Saturday, October 29, 2011

Creative Writing Resources

As a tutor, and writer, I have compiled a rather lengthy list of writing resources.  I want to share a few of my favorites.  These include reading materials, lesson plans, and sometimes a few extras...  I have used these with my creative writing classes, with tutoring students, and my own son.

For materials specific to poetry, please see this post.

For my creative writing assignment, The Autobiography of a Place, please see this post.

And, on to some fun online resources...

First up, Letters About Literature... Letters About Literature pairs a love of reading with some creative writing, specifically creative writing in the form of a letter to an author.  The program asks the student, or writer, to reflect on their reading history and what books or characters have had the biggest impact on them as readers.  Then, the student writes a letter to the author (living or dead), and sends it to the organization (not to the author).  The Letters About Literature program is actually a contest, and it looks like the winner gets a grant which is awarded to the library of their choice.  The winners also have their letters published on the site.

My only gripe is that letters written to living authors don't get forwarded to those authors.  So, if you want your letter going to the author, keep a copy and send it to the author or the book publisher for the author (most authors have websites these days with fan mail addresses, or "contact the author" type links...).  However...some of the authors find out about the letters through various means, and sometimes write back! 
Letters About Literature has a great lesson plan and teacher resources

There have been loads of books written in the form of letters back and forth between a child and author, but my favorite is a classic:

My second resource for you is the Poe Museum teacher resource page.  Of course, the Poe of this museum is the one and only Edgar Allan Poe!  When I posted this resource on my personal Facebook page (please don't send me a friend request unless I know you already), one friend called Poe a genius, and another called him a lunatic mad-man.  I think his stories and poems are a bit of both...  To receive an Educator's Activity Packet, click here and fill out the form...the packet will be sent you via email (it was about a week before I got an email back).

I got all excited posting about Poe...I was going to suggest that you visit Edgar's Cafe if you are ever in New York City, but apparently the place has closed. :(  Sigh...well, the sandwiches were only average, and the coffee not very good, but the desserts were well worth the visit!  And, the interior decor was fantastic...inspired entirely by Edgar Allan Poe's writing.  A photo from our one and only visit...

My third resource is This I Believe.  If you listen to NPR, or certain other public radio stations, you may have heard some of the essays from This I Believe.  The program began as a radio show in the 1950's, and was hosted by Edward R. Murrow.  It has since morphed into a much larger program that includes radio broadcasts, online content, and more.  This I Believe also has put together an educator's packet (four levels available) filled with step-by-step lesson plans.  I used parts of the high school curriculum with a 9th grade creative writing class last year, and it was by far one of their favorite projects. 

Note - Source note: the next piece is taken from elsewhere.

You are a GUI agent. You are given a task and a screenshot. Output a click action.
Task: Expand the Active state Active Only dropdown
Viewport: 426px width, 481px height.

My fourth, and final resource today, is a website from textbook publisher Holt Rhinehart Winston.  I found this while looking for creative writing resources, and reading passages, for 9th graders.  The page includes reading selections from all genres, and from many time periods.  Most reading selections also have associated lesson plans and writing assignment ideas.

And, I leave you with a writing assignment...write a short story or poem about the little doggy in this picture.  I spotted him in a window while walking around the Upper West Side in Manhattan. Notice the details of his teeth, ears, tail, the bulging eye.  What is he looking at? Is he happy? Angry? On guard?  Is there any significance to his colors or the materials (he appeared to be made of aluminum and old packaging)?  Why is he in the window? What else is going on inside?


  1. I have no idea why I like Edgar Allan Poe so much, since I hate horror. I think the stories were just well-written. Thank you for the link. I bookmarked it.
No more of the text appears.